::: SELECTED PASSAGE :::

My favorite summer soup, but I've never made it myself. Anyone have a good recipe they've tried?

Answer Question
 
babyjakesmama

Asked by babyjakesmama at 8:46 PM on Jul. 29, 2009 in Food & Drink

Level 2 (8 Credits)
Answers (4)
  • Fresh Tomato Gazpacho

    6 large ripe tomatoes (approx. 3 lbs)
    1 1/2 c. Tomato juice
    1 clove garlic
    2 Tbs. Lime juice
    2 Tbs. Olive oil
    1 Tbs. White wine vinegar
    1 tsp. Salt
    1/2 tsp. Oregano
    6 green onions, thinly sliced
    1/4 c. Finely chopped celery
    1/4 c finely chopped, seeded cucumber
    1-2 jalapeno chilies, seeded and minced
    Accompaniments: seeded, chopped red or green bell pepper, diced avocado, Fresh coriander leaves, garlic croutons, thinly sliced radishes, thinly Slivered cabbage, lime wedges, Mexican cream

    Seed and finely chop 1 tomato; reserve.

    Coarsely chop remaining tomatoes. Combine these w/ the tomato juice and Garlic in a blender (you may need to do this in two batches)-process until Smooth. Press through a sieve into large bowl; discard seeds.

    Whisk lime juice, oil, vinegar, salt and oregano into tomato mixture. Stir In reserved chopped tomato, green on
    rkoloms

    Answer by rkoloms at 10:09 AM on Jul. 30, 2009

  • Whisk lime juice, oil, vinegar, salt and oregano into tomato mixture. Stir In reserved chopped tomato, green onions, celery, cucumber and chilies.

    Refrigerate, covered, at least 4 or up to 24 hrs to blend flavors.

    At serving time: Stir soup well and ladle into chilled bowls. Pass Accompaniments to be added according to individual taste.

::: ENTRIES SUPPLIED :::

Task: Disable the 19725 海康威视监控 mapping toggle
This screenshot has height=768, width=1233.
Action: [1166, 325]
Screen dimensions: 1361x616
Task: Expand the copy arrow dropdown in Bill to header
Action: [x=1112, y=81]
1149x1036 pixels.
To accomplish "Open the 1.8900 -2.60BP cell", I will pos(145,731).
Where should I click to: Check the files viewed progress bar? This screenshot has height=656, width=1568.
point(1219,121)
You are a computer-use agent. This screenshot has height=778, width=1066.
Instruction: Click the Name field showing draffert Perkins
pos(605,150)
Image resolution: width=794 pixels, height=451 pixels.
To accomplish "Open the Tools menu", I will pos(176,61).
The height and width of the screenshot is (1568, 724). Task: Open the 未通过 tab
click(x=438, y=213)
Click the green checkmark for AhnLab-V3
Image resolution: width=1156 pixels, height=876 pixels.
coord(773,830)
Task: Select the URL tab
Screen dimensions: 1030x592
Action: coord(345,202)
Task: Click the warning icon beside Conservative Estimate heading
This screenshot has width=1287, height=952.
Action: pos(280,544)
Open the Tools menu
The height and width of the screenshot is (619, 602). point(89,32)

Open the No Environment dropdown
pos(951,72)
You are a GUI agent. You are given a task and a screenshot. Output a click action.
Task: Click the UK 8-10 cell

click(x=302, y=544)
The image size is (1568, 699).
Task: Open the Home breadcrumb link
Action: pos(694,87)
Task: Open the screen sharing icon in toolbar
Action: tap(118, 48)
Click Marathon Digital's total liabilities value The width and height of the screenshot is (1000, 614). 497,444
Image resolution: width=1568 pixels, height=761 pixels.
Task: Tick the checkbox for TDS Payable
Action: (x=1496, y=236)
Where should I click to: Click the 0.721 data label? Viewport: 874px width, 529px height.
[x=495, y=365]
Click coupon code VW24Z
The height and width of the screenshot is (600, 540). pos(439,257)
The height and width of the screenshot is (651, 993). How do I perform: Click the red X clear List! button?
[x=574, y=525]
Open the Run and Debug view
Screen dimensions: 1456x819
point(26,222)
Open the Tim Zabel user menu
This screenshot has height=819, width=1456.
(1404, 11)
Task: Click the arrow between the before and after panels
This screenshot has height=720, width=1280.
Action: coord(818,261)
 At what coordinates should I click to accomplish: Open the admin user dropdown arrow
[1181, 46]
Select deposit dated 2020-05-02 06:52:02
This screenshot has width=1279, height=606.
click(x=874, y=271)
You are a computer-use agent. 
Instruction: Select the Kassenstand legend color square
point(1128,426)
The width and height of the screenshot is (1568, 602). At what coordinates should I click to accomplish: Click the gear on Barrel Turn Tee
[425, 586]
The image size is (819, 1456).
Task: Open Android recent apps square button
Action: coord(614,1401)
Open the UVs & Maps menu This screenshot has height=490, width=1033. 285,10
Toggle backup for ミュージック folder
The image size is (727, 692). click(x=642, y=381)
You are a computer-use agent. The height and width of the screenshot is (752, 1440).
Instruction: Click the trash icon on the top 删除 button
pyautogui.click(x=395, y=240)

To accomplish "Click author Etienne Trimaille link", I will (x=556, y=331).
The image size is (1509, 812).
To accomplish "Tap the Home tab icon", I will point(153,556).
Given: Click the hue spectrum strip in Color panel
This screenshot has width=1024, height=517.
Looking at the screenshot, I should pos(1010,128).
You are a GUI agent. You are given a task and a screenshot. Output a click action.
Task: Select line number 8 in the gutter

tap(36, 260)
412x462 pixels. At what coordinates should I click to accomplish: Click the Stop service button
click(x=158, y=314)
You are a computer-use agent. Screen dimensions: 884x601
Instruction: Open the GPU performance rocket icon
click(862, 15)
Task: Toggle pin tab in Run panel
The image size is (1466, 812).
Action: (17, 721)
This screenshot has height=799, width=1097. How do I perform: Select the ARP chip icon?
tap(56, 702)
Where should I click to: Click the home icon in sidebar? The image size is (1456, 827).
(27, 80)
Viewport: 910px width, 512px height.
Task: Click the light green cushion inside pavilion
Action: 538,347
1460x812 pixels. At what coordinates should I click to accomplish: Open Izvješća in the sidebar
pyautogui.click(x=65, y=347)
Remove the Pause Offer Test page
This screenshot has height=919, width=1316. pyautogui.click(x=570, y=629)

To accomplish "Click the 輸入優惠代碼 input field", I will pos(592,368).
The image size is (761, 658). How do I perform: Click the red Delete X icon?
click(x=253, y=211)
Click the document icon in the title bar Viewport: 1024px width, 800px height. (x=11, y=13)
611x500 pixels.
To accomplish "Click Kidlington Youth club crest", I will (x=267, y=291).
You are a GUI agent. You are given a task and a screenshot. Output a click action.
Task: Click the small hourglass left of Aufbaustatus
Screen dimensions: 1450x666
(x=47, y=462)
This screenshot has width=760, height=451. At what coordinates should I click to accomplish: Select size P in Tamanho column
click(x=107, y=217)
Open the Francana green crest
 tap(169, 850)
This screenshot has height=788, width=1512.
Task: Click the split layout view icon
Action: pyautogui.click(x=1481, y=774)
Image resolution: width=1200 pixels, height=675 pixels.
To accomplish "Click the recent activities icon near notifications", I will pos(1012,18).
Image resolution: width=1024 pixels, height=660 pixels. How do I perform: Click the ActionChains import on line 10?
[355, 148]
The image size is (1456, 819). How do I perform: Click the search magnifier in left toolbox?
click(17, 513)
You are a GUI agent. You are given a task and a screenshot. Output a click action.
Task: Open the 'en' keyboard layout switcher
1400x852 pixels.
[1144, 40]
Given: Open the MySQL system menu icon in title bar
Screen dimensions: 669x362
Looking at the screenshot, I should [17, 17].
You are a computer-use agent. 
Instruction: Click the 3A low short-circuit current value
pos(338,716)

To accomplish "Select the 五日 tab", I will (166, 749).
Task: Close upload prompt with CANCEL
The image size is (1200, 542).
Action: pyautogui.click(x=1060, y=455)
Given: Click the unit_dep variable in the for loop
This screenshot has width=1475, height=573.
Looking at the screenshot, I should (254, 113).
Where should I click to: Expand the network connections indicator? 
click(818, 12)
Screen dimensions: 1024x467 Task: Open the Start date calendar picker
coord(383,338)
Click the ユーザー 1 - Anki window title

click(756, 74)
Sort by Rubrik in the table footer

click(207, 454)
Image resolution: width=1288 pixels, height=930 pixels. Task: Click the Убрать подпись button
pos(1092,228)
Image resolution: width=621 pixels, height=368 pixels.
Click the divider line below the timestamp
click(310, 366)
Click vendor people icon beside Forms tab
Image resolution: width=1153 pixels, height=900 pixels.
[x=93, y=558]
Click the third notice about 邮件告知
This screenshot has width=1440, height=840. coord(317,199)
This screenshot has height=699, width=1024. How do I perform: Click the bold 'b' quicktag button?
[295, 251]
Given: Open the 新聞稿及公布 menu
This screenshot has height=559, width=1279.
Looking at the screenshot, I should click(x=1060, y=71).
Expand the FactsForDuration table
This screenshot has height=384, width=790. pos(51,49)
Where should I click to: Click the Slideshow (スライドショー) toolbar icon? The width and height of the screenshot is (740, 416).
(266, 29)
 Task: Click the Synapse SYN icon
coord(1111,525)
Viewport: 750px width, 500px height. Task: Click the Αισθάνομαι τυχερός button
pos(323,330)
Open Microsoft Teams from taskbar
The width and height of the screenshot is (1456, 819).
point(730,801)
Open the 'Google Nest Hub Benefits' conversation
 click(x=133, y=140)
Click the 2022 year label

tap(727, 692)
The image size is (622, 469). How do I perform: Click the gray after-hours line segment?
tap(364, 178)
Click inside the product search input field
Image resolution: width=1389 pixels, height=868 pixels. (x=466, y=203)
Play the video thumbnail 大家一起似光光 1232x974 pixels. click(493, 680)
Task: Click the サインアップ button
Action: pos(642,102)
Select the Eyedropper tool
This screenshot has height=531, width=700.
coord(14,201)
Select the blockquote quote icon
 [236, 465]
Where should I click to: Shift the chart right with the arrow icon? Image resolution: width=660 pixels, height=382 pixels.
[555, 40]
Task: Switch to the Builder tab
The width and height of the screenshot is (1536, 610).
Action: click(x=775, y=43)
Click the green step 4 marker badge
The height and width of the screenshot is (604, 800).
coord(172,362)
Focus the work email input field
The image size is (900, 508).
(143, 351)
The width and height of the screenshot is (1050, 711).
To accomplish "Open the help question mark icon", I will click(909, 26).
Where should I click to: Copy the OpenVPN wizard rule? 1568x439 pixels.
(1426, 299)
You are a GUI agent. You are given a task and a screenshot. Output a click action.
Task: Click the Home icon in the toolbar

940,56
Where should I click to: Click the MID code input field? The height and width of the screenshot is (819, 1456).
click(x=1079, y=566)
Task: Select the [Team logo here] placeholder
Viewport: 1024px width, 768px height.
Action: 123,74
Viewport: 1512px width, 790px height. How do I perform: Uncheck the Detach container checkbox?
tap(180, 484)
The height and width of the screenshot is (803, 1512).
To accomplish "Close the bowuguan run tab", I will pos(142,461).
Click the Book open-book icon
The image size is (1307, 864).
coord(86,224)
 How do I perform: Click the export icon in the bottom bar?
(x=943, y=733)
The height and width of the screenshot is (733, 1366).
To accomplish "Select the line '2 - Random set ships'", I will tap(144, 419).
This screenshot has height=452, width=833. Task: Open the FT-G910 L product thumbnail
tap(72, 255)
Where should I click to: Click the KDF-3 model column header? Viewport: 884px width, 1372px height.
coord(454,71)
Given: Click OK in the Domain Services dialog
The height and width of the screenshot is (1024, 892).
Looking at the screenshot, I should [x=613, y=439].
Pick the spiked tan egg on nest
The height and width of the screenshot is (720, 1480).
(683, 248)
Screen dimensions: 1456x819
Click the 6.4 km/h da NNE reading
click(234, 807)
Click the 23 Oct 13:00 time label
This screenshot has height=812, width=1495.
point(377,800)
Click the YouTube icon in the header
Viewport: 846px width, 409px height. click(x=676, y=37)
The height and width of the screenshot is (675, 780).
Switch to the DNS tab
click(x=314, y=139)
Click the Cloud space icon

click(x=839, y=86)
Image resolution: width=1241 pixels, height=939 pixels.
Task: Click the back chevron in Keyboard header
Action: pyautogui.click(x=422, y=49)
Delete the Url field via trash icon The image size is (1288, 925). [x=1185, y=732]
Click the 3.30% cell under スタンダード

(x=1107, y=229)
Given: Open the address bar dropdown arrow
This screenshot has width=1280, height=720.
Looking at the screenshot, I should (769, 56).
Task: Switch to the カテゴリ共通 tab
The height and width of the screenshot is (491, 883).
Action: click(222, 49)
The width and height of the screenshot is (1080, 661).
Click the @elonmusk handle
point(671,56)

:::

WRITTEN TASKS:
A: Decide whether each statement agrees with the gazpacho discussion, and support each yes or no by quoting the deciding words: (i) The recipe uses six large ripe tomatoes. (ii) Every tomato goes into the blender. (iii) The soup is chilled for at least four hours before serving.
B: In the gazpacho discussion, how much tomato juice does the recipe call for?
C: Carry on the gazpacho discussion from the point where it stops.
The listing is separate material and has no connection to the gazpacho discussion.

RESPONSES PER TASK:
A:
(i) Yes: "6 large ripe tomatoes (approx. 3 lbs)"
(ii) No: "Seed and finely chop 1 tomato; reserve."
(iii) Yes: "Refrigerate, covered, at least 4 or up to 24 hrs to blend flavors."

B: 1 1/2 cups.

C:
    rkoloms

    Answer by rkoloms at 10:09 AM on Jul. 30, 2009

  • Summer Gazpacho Soup

    3 large tomatoes, peeled and finely chopped
    1 large cucumber, peeled and finely chopped
    1 green bell pepper, cored, seeded, and finely chopped
    1/2 medium sweet onion, minced
    3 cups vegetable cocktail juice
    1 (14-1/2 ounce) can vegetable or chicken broth
    1 cup prepared tomato salsa or Fresh Tomato Salsa
    5 tablespoon wine vinegar or juice of 2 limes
    1/4 to 1/2 cup olive oil (added for flavor, but can be omitted)
    2 teaspoons Worcestershire sauce
    1 teaspoon dried dill weed, crushed
    1 teaspoon dried basil, crushed
    1/2 teaspoon salt
    1/4 teaspoon hot pepper sauce
    1 clove garlic, minced

    Garnishes:
    Sour Cream
    Avocado Chunks
    Tortilla Chips


    In a large bowl, combine tomatoes, cucumber, bell pepper, onion, vegetable cocktail juice, vegetable or chicken broth, tomato salsa, wine vinegar or lime juice, and olive oil. Add
    marysmama09

    Answer by marysmama09 at 6:08 PM on Jul. 30, 2009

  • Add Worcestershire sauce, dill weed, basil, salt, hot pepper sauce, and garlic; stir until blended.

    Refrigerate at least 4 hours or overnight before serving.

    Serve in chilled soup bowls.

    Makes 8 servings.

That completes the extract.